In a joint contribution, Austria, Denmark, Spain, Ireland, Luxembourg and Portugal called, on Monday 9 November, for the establishment of a robust certification and monitoring system for renewable hydrogen in the EU to stimulate the installation of additional renewable electricity generation capacity needed to produce this hydrogen (through the process of electrolysis of water).
These countries criticise in particular the system of guarantees of origin set up to provide the final consumer with useful information on the origin of the electricity consumed.
They thus consider that these guarantees not only “did not trigger substantial investment in additional renewable capacity installation” in many cases, but also “risk creating a significant distortion on the internal market for hydrogen” between hydrogen produced from electricity from new renewable capacity and that produced by an electrolyser supplied from a local electricity mix which could be heavily dependent on non-renewable fuels.
They therefore call for the introduction of criteria ensuring additionality, i.e. that electrolysers should use renewable electricity from the grid which, if the electrolyser did not exist, would never have been produced, would have been wasted, would have been limited, or would constitute a seasonal or periodic surplus.
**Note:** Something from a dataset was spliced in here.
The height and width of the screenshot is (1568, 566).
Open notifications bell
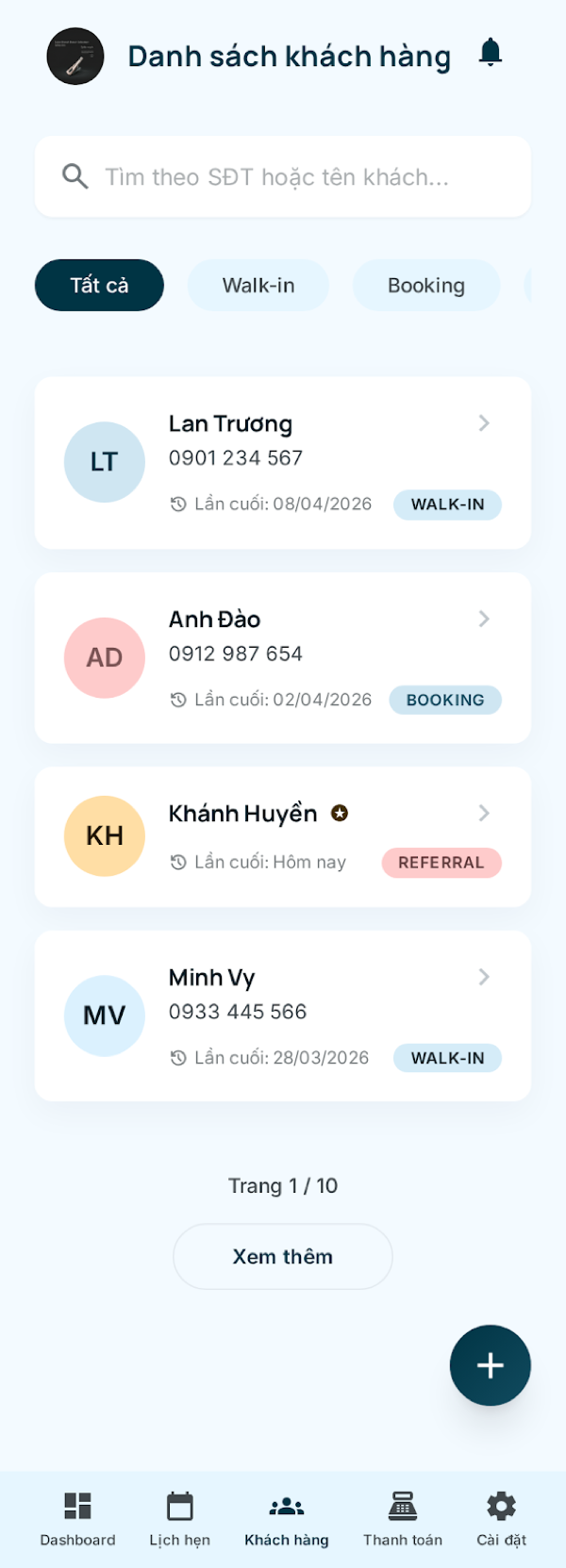(491, 53)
In their view, the development of such criteria by the European Commission could follow one of two principles: (1) renewable hydrogen producers may only use electricity coming from recent installations that would otherwise not have been built; (2) renewable hydrogen is produced when the average of renewable electricity on the national grid is above a baseline or when renewable electricity production exceeds demand, would be lost or curtailed and could be converted into hydrogen for storage or system efficiency reasons.